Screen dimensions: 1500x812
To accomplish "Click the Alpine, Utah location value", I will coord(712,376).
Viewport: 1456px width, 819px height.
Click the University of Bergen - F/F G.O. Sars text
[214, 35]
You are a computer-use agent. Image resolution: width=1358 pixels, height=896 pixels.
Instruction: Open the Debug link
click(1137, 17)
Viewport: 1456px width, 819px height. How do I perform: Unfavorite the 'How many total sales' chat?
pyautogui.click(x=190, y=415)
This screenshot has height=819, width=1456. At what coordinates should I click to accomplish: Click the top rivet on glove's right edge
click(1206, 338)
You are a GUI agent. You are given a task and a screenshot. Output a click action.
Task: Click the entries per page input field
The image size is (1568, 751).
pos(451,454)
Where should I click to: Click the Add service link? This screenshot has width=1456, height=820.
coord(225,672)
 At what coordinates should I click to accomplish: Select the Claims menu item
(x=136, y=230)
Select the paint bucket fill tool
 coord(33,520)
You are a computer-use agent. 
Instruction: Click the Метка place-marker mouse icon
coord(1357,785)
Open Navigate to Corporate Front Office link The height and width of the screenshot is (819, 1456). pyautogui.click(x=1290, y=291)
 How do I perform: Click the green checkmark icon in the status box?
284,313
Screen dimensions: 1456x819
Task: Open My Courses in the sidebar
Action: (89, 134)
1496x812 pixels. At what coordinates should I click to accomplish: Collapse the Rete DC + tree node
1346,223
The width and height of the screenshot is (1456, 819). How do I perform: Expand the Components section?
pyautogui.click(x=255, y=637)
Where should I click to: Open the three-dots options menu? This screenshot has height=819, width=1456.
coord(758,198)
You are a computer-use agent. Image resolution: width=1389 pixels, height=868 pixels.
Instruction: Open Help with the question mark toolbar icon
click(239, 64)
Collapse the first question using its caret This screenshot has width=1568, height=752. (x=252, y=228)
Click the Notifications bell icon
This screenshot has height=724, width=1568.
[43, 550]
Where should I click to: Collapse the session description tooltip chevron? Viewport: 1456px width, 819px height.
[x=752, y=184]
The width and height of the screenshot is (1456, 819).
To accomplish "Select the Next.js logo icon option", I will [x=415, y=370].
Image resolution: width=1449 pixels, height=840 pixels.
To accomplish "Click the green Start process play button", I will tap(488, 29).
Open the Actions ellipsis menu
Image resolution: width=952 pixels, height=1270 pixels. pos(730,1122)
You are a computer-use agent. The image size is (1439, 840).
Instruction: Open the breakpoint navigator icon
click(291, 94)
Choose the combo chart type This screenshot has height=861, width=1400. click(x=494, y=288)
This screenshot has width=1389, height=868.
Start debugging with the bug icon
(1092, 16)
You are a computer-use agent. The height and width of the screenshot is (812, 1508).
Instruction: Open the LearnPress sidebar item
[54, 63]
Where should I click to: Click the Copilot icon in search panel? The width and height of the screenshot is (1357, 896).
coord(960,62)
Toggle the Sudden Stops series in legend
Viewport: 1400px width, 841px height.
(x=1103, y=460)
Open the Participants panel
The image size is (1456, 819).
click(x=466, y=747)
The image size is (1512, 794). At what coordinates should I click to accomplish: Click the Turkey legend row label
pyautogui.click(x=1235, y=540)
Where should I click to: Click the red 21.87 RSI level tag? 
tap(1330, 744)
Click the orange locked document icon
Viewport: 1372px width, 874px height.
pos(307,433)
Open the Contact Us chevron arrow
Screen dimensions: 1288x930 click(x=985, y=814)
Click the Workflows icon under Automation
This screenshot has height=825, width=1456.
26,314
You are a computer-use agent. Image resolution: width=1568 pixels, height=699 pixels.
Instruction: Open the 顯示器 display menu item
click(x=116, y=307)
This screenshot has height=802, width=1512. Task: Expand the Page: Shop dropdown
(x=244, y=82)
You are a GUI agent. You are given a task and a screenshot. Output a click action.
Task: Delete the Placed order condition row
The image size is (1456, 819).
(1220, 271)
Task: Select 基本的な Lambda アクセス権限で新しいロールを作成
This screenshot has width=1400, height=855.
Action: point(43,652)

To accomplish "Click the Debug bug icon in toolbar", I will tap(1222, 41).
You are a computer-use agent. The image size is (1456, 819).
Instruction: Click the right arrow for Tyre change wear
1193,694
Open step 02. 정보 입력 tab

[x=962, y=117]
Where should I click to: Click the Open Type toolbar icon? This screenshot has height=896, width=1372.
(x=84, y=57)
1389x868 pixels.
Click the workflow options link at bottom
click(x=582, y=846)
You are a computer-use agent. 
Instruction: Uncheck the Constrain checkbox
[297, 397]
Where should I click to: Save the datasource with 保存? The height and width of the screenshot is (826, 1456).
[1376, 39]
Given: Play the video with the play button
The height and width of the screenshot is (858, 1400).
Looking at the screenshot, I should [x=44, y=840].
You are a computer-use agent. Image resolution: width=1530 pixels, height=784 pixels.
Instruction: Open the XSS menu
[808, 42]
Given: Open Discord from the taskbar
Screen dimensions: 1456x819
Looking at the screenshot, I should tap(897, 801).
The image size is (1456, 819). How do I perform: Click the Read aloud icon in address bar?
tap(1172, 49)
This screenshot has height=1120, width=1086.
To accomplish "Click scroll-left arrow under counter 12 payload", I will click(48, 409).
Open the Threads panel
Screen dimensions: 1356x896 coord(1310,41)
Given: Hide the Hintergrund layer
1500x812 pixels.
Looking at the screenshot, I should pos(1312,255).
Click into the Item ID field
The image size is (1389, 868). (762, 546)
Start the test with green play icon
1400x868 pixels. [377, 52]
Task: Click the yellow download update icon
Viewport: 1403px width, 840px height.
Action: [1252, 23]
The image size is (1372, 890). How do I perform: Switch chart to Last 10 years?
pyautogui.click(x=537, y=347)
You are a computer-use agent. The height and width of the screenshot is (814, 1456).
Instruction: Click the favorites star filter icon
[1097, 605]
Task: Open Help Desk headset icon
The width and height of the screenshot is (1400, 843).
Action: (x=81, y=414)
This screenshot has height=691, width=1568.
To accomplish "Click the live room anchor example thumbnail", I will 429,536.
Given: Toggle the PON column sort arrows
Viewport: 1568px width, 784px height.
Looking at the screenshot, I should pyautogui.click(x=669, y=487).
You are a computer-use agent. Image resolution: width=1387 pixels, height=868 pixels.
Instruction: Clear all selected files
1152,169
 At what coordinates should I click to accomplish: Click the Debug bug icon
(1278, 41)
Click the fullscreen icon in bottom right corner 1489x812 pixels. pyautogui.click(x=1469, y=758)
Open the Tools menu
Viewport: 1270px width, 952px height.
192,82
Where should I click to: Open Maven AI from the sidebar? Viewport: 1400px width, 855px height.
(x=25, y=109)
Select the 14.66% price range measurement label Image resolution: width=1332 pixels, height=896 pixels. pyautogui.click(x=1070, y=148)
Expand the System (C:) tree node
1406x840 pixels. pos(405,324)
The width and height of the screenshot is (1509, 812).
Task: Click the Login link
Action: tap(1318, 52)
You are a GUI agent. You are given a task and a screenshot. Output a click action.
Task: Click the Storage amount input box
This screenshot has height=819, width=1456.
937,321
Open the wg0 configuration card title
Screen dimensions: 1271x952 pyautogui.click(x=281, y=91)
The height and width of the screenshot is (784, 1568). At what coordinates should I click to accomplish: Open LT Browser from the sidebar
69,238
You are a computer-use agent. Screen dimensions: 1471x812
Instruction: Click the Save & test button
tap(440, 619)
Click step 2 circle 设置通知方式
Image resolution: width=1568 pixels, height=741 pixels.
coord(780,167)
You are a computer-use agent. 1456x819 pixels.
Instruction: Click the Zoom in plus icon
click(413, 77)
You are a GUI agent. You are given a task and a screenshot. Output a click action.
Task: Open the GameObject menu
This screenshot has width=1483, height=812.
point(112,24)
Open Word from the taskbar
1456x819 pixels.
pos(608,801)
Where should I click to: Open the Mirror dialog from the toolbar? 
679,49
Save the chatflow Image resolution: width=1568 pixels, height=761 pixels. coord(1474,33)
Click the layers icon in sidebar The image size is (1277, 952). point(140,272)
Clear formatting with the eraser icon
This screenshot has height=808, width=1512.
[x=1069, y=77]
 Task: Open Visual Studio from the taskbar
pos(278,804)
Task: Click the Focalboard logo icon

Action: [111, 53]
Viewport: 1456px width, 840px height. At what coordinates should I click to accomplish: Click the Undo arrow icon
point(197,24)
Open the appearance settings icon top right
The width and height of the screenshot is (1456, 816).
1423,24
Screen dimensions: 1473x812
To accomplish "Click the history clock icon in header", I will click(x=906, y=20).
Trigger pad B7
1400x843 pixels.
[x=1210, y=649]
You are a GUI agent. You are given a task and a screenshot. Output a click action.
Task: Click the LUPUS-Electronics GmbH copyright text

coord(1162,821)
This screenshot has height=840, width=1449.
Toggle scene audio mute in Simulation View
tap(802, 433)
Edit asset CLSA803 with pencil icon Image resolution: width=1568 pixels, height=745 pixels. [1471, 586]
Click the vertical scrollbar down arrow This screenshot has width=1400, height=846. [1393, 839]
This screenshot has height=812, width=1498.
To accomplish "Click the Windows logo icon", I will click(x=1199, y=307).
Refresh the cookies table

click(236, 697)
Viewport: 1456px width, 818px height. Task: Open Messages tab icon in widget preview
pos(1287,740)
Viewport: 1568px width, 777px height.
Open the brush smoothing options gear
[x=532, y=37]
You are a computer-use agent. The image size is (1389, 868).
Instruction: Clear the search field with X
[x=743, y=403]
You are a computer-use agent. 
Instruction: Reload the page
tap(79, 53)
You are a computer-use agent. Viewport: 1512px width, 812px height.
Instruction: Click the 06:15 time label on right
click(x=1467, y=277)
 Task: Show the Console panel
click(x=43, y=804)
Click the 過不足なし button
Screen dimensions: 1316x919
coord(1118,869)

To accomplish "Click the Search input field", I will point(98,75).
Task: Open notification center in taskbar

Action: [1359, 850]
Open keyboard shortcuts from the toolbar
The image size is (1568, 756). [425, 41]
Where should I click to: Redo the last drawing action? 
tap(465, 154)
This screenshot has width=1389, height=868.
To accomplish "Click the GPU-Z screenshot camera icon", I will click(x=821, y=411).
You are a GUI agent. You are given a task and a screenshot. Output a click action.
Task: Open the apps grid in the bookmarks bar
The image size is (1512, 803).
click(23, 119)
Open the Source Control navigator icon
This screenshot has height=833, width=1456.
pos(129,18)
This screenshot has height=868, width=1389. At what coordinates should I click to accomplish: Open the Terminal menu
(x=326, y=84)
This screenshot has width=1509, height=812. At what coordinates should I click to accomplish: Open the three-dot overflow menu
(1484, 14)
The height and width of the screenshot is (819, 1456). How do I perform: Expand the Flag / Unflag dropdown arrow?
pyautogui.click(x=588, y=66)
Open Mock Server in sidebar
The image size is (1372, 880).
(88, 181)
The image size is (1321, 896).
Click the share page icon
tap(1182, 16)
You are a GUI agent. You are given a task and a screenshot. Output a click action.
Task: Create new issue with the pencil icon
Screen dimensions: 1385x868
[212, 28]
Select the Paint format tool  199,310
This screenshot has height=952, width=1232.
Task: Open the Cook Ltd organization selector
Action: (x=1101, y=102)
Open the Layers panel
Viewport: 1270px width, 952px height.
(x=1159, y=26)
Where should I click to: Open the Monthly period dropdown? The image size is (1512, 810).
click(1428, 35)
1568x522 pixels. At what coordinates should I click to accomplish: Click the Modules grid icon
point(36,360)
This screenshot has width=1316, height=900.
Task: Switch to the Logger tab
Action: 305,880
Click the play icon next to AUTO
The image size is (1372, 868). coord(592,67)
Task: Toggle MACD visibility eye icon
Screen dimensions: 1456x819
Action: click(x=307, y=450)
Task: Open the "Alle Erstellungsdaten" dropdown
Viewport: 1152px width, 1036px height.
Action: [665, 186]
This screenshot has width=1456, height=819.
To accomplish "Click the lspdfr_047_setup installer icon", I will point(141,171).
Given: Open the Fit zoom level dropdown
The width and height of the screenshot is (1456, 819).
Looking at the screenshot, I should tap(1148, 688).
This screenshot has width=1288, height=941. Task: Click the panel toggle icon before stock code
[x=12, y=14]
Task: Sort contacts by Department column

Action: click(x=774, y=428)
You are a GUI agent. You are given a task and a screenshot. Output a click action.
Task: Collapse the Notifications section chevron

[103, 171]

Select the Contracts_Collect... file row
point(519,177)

════

- TASK DETAILS: Your answer must be every line from the listing above that holds the string "input".

- SOLUTION:
Task: Click the entries per page input field
Task: Click the Storage amount input box
To accomplish "Click the Search input field", I will point(98,75).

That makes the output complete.